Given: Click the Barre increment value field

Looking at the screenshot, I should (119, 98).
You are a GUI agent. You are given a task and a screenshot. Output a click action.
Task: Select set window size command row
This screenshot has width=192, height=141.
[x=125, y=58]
• • • • • • •
Exercise aim. Print each record again. Nothing may be left out.

Output of the task.
Given: Click the Barre increment value field

Looking at the screenshot, I should (119, 98).
You are a GUI agent. You are given a task and a screenshot. Output a click action.
Task: Select set window size command row
This screenshot has width=192, height=141.
[x=125, y=58]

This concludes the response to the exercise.